Born in beautiful Lisbon, she had an early appetite for books. She loved taking pictures and, although she preferred the streets to school, it was there that aptitude tests revealed what she already knew at heart - her talent for words, languages, and nomadic lifestyles, highly recommended that she pursued a career in journalism, translation or tourism. And so one day, late last century, she decided to move abroad and do a whole lot of writing in another language. She traded one western tip for another and moved from Lisbon to San Francisco.
There, in the city of fog, she studied Art, Photography and Latin American studies, got interested in a multitude of more subjects, was privileged to live by Ocean Beach and Golden Gate Park, and had a load craze of fun that she can only recollect in hazy fragments. With surprising bravery and self-confidence, she returned to Europe to pursue a master in arts and cultures of the African Diaspora, and accidently ended up a PhD in Art History by the School of Oriental and African Studies in London.
A resident of Brazil since 2008, she spends her days writing, translating and editing extremely relevant content - or so she believes -, and autonomously collaborating with dubious people to make the internet an even more content-crowded space. Addicted to write, write, write, in both English and Portuguese, she joined the blogosphere and began to collaborate with incredible people.

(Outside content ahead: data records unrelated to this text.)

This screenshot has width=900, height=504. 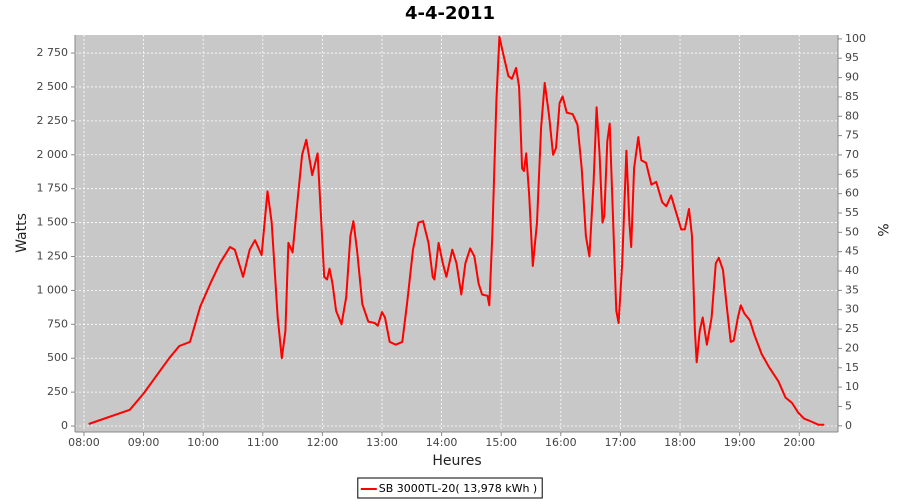 What do you see at coordinates (58, 324) in the screenshot?
I see `y-tick-label: 750` at bounding box center [58, 324].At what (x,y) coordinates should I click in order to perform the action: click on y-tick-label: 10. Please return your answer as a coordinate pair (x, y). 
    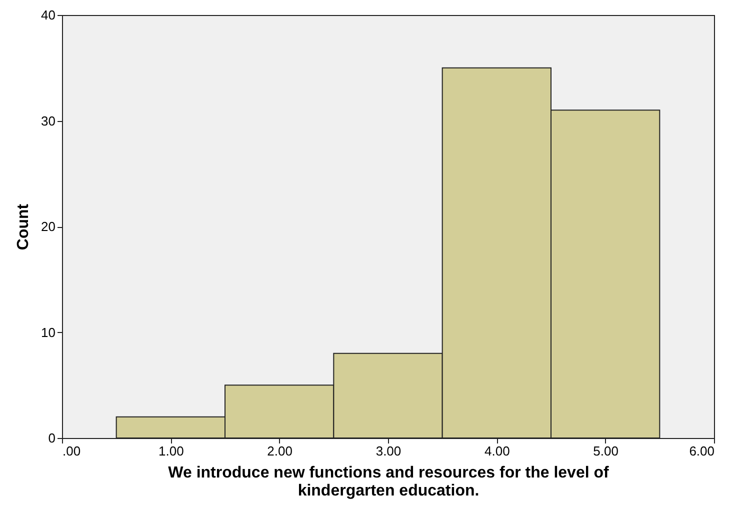
    Looking at the image, I should click on (48, 332).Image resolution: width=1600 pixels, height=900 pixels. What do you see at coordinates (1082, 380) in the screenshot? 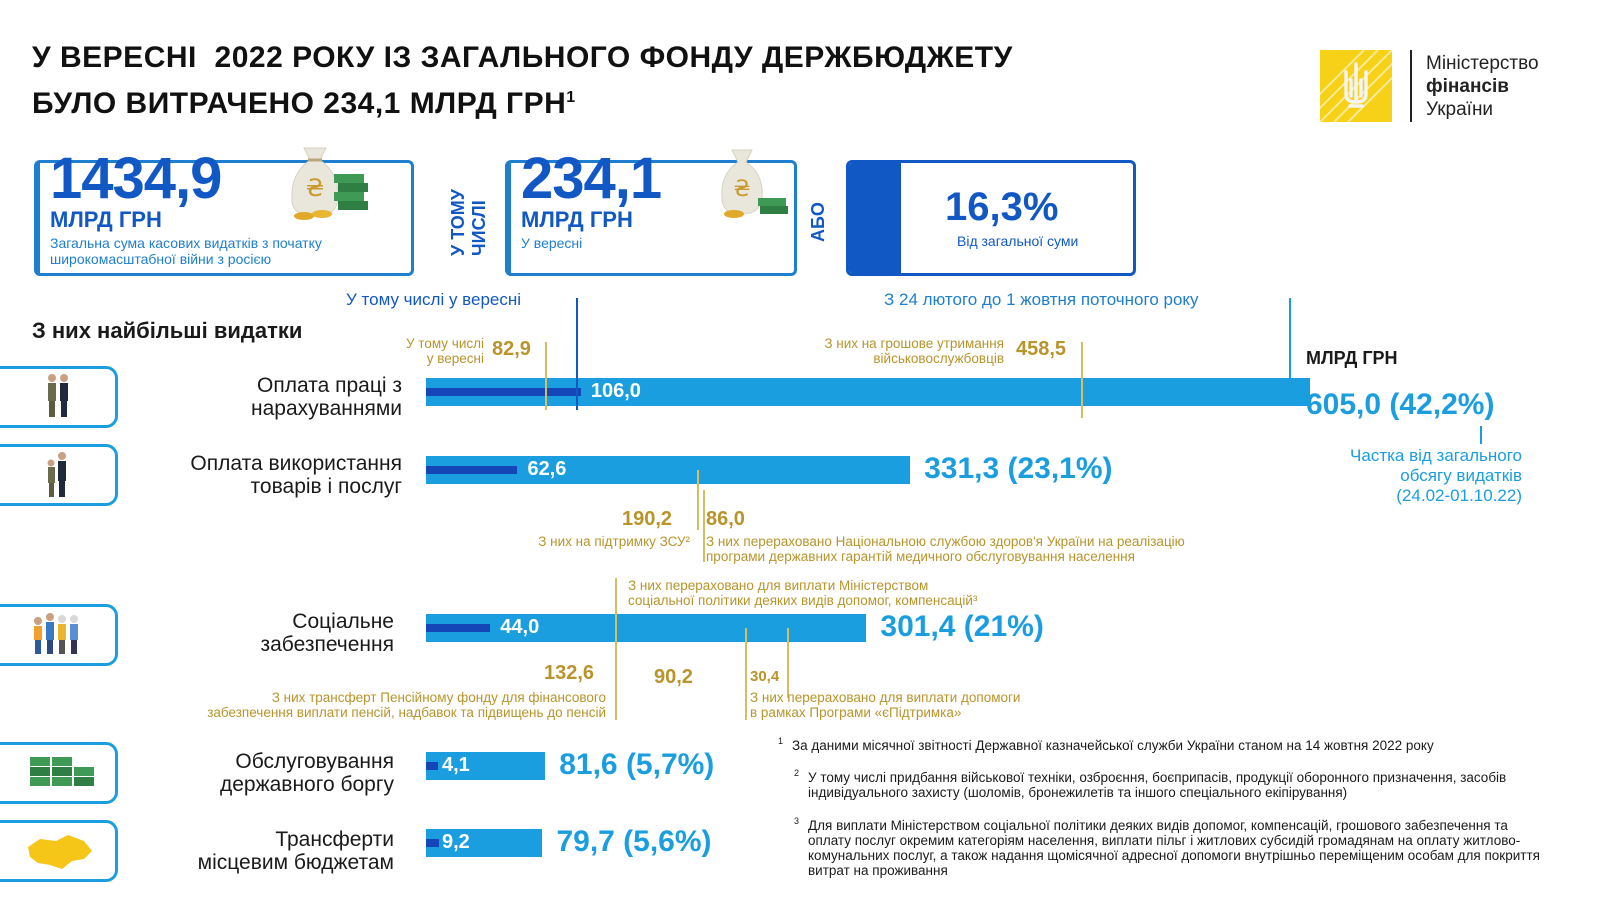
I see `ann-line-row1-total` at bounding box center [1082, 380].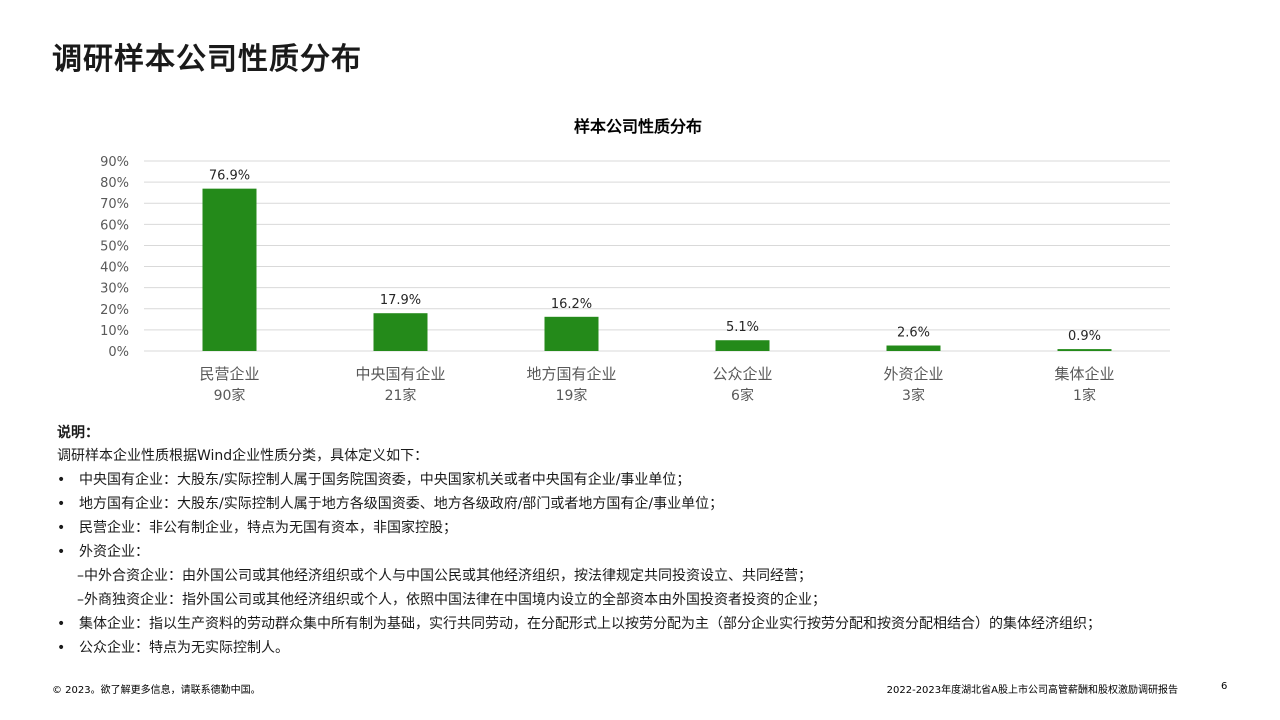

Creator of conTRAmare.net, her goal is to gather inquisitive people and their mind-blowing projects, facilitate networking between them, and produce bilingual publications with their articles.
Spray can in hand, in 2014 she joined the post-doctoral program in contemporary cultures, at the Federal University of Rio de Janeiro, to conduct research on the topic of feminist street arts as a transnational movement.
She's a news junkie who <3s words, pets, flip-flops and talking about herself in the third person.